The researchers concluded that psychopaths can, in fact, consider the thoughts of others, but only when there is a specific goal they want to accomplish – such as winning a game, or climbing up the ranks of a company.
The goal for further research is to better understand how a psychopath’s mind works.
“That’s not what makes them selfish.”
The introductory write-up in the PNAS explains the “significance” of the Yale research:
However, most empirical studies of psychopathy find that, despite their behavior, psychopathic individuals have an intact theory of mind: they successfully predict other’s perspectives. Here, we show that psychopathic individuals have a previously unobserved cognitive deficit that might explain their pattern of destructive and antisocial behavior. We report that psychopathic individuals fail to automatically take the perspective of others, but can deliberately take the perspective of others. These findings suggest that psychopathic individuals have the ability to take the perspective of others but lack the propensity to do so.
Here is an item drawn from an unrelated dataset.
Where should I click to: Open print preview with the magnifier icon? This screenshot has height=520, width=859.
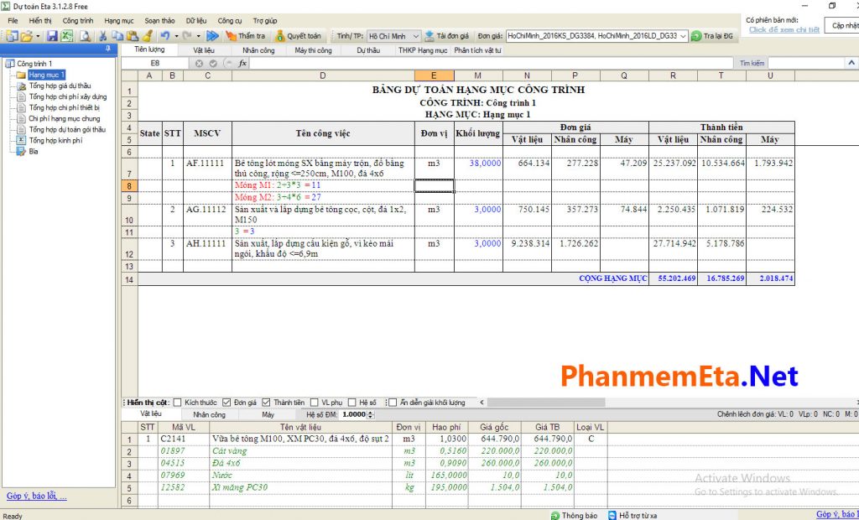pos(85,36)
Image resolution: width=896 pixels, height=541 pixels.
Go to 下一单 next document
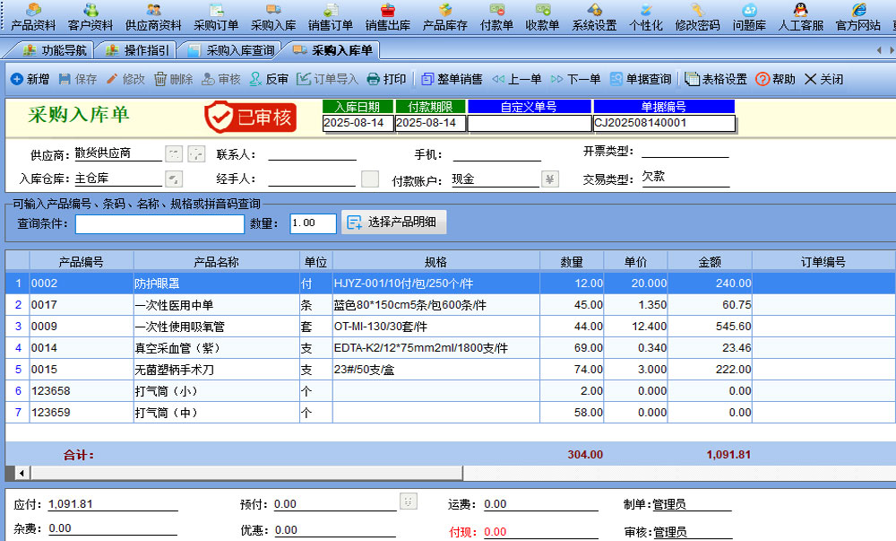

I like that language “a previously unobserved cognitive deficit”. It is not a “cognitive deficit” — they can think just fine. The real problem they are ruthless — they do not care what happens to someone else:
Romans 1:29–31 (ESV)
29 They were filled with all manner of unrighteousness, evil, covetousness, malice. They are full of envy, murder, strife, deceit, maliciousness. They are gossips, 30 slanderers, haters of God, insolent, haughty, boastful, inventors of evil, disobedient to parents, 31 foolish, faithless, heartless, ruthless.
Paul would say they are filled with sin. If love fulfills the law, then the “psychopath” is simply selfish. It is not as if selfishness were not a “virtue”; it is not as if being ruthless were looked down upon.
Proverbs 11:16 (NASB95)
A gracious woman attains honor,
And ruthless men attain riches.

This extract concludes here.